出発の準備をする黒兎たちに気付いたのか、ダビを乗せて黄金郷周辺を走っていたシルヴァンが戻って来た。
ダビはシルヴァンに乗ることが好きらしい。ダビに頼まれた時は嫌々だったが、シルヴァンも途中から楽しくなったらしく今までで一度も見たことがない笑顔を見せていた。
「なんだお前ら! もう行くのか!」
その表情は一瞬で不満そうになる。
「俺らはオズに行くからな」
「オズ?!」
「オズってなんですか?」
シルヴァンとリサの反応は正反対だ。

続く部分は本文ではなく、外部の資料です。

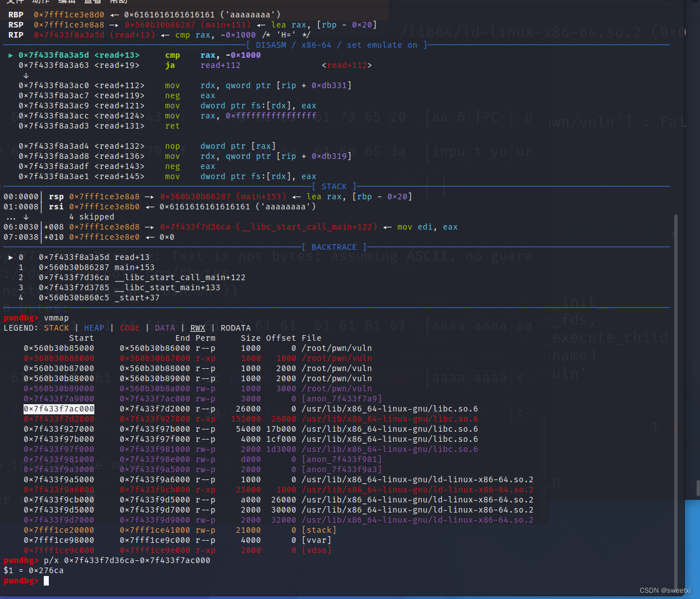
Task: Click the RIP register label
Action: 15,34
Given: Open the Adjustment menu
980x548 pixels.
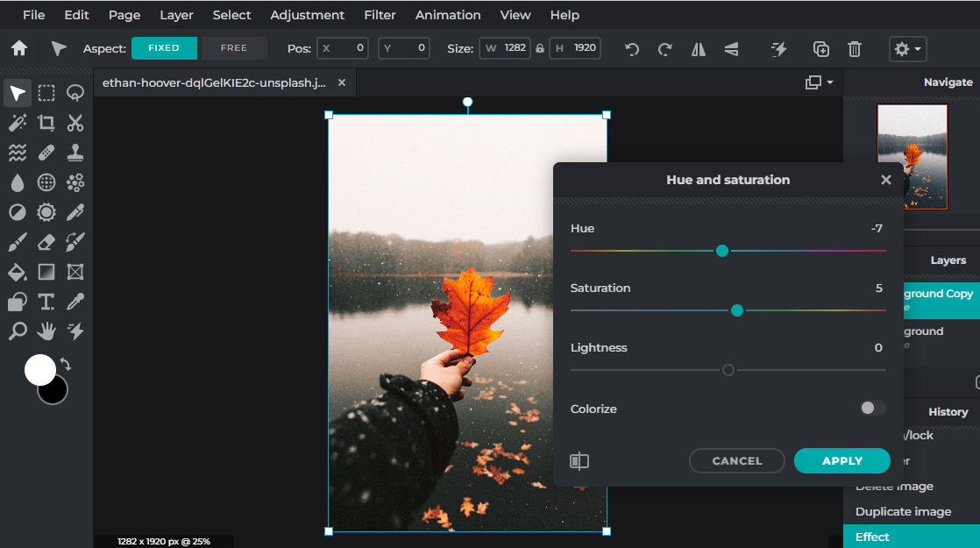Looking at the screenshot, I should [x=308, y=15].
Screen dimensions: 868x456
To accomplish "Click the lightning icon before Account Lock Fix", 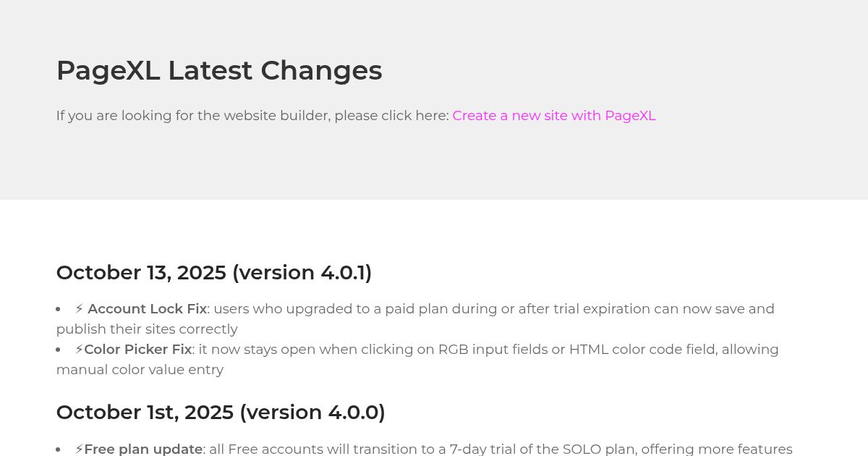I will [79, 309].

黒兎はリサにオズ王国の説明をし、シルヴァンにオズ王国に行く理由を説明する。
「お前らも呪われてんのか?!」
シルヴァンは気付いていなかったらしい。鏡が複数あればシルヴァンの項を見せることができるが、黒兎は一旦カレンとリサに項を見せるように頼んだ。
二人は長い髪を上げてシルヴァンに背中を向ける。それが呪われている証だと告げるとシルヴァンはごくりと唾を飲み込んだ。
「呪われてんのは工藤とカレンや。俺は……いや、俺とリサか。呪い解けてんの」
「そうですね」
「コノエ坊とリサ嬢は共通点が多いな」
「そうか?」
気にしたことがなかったが、ハインツが言うならそうなのだろう。
「二人とも銃や弓を得意とする風属性の遠距離型だ。その上解呪に成功している」
「確かに」
「まぁ! 嬉しいです!」
そんな黒兎とリサを見て面白くない表情をするのがカレンとシルヴァンだった。
「お前はもう一回呪われろ!」
「みんなでお揃いしようよ!」
「絶対嫌や」
黒兎はカレンとシルヴァンに向かって舌を出す。カレンとシルヴァンは何かを叫んでいるが、互いが互いの邪魔をして何を言っているのか聞き取れなかった。
「ふふっ」
そんな二人にリサが思わず笑みを零した。
「笑われてんで」
「あっ! いえ! ごめんなさい、楽しいなって思っただけなんです!」
「なら良かったわ」
この場所にはいつでも帰れるが、リサが望む故郷には帰れない。リサの故郷はトロイメライの手によって滅んだのだ。その部分だけは共通点になってほしくないと思う。それが苦しいことだと思っているから、リサが少しでも明るい気持ちになってくれたら嬉しい。
「リサ。元気でね」
それは軽やかな足取りで近付いてきたトロイメライもそう思っている。城の修繕はもう終わったらしく、アレックスやカロリーナ、妖精たちも旅立つ黒兎たちを見送る為に近付いてきた。
「トロイメライもお元気で。また呼びますね」
リサはトロイメライにティン・ホイッスルを見せる。トロイメライは嬉しそうに口角を上げるが、アレックスは面白くない。他の飼い人と違いここまでついて来る程トロイメライを溺愛しているからだ。
「リサ。聞いて」
トロイメライはそんなアレックスをしょうがないなぁとでも言うような目で眺めて微笑むが、リサには悲しそうに眉を下げる。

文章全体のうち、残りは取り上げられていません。